№12, 1966/Теория литературы

Если вспомнить опыт творцов…

Думается, вполне оправданно поступает М. Каган, нацеливая свою статью не столько против отдельных положений работы А. Нуйкина, сколько против самой ее методологии как метафизической в основе.

«В мире могут быть либо объективные, либо субъективные явления, – пишет А. Нуйкин, – либо материальные, либо духовные. Третьего к этим парам ничего не дано» (стр. 99) 1. Итак, человек и мир (материальное и духовное) мыслятся лишь как что-то обособленное друг от друга, когда человек уже не в мире, но над ним, по ту сторону его, а отношения человека с миром из обратимых процессов (материально-производственного, этического, эстетического) преображаются в односторонний суд человека над миром – «субъективные» (а вернее, себе довлеющие) оценки.

С одной из них, обозначенной А. Нуйкиным словом «эстетическая», и совпадает природа Красоты: «в жизни нет ничего эстетического, кроме наших эстетических чувств»; при этом критерий эстетических чувств-оценок, логично вытекая из их самодовлеющей сущности, оказывается все там же – в них самих: «Нигде, кроме как в самих эстетических чувствах, критерия эстетических оценок не найти» (стр. 100, 116).

Так читатель попадает в порочный круг: красота мира – это независимая от мира его эстетическая оценка, эстетическая же оценка – это красота мира. Словом, существование красоты как особой духовной сущности следует принимать по прочтении всей статьи А. Нуйкина лишь на веру. Если автор и убеждает в чем читателя, то лишь в том, что красота ничуть и ничем, в сущности, не отличается от всех наших «высших духовных», социальных чувств, и чувств нравственных прежде всего. Да и может ли быть иначе, если все эти высшие духовные чувства суть опять-таки те совершенно не мотивированные явлениями объективного мира субъективные, самодовлеющие оценки, природа которых остается так и не проясненной в статье А. Нуйкина. В самом деле: с одной стороны, например, те объяснения особой «бескорыстной корыстности» эстетических чувств, которые выводят ее из первоначальной полезности предмета для человека, по мнению А. Нуйкина, – «неверны» (стр. 109); с другой же стороны, на стр. 114 он сам заявляет: «Полезность, значимость, интерес для общества просматриваются в эстетических чувствах только (?) гносеологически…» Почему, скажем, многие животные и человек «благоприятно реагируют на зеленый цвет», спрашивает А. Нуйкин. И дает ответ: «Для сотен тысяч поколений наших предков он связывался с лесом, с пищей, с возможностью укрыться, замаскироваться, отдохнуть…» Лягушки по той же причине больше всего любят голубое. Итак, на этот раз дело все-таки в пользе, подумает читатель. Да тут же и засомневается: «в жизни нет ничего эстетического, кроме наших эстетических чувств», – как же быть с чувством красоты леса: человек-то «благоприятно реагирует на зеленый цвет» не независимо от существования леса, то есть объекта? Стало быть, красота его никак не может быть «чистой», «двойной субъективностью»? Удивительно, но А. Нуйкина подобные противоречия его статьи, как видно, не волнуют. Вы запомнили пример с лягушками, с лесом и «благоприятностью» зеленого цвета для человека и ждете, что в аналогичном случае оценка неграми курчавых волос и толстых губ как красивых также будет объяснена через «пользу». Не тут-то было: «Выгоду» же толстых губ вообще вряд ли можно чем-либо объяснить» (стр. 115).

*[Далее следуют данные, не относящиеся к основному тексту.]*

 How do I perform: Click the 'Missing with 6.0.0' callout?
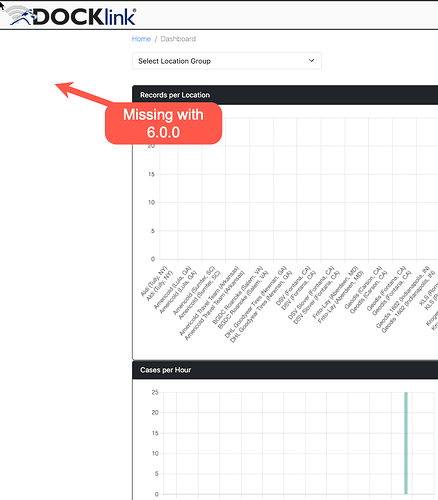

Прав М. Каган: основная ошибка А. Нуйкина – в отождествлении оценки с ценностью, в непонимании диалектики явления ценности и оценки, непонимании, обусловленном, думается, тем, что категория оценки подменила и заменила у А. Нуйкина категорию отношения («туманное слово» для А. Нуйкина), то есть процесса, в результате которого (и только его!) явления мира открываются человеку как определенная (реализуемая им) ценность. Например, как красота, то есть ценность, возникающая лишь в итоге эстетического отношения-процесса, связывающего человека с миром. Потому и объективность (субъективность) красоты определяется еще вовсе не причислением ее к миру духовных (или материальных) явлений, как это мы видим не только у критикуемых А. Нуйкиным «природников», но и у него самого, – а лишь ответом на вопрос, от воли ли человека зависит существование эстетического отношения или нет.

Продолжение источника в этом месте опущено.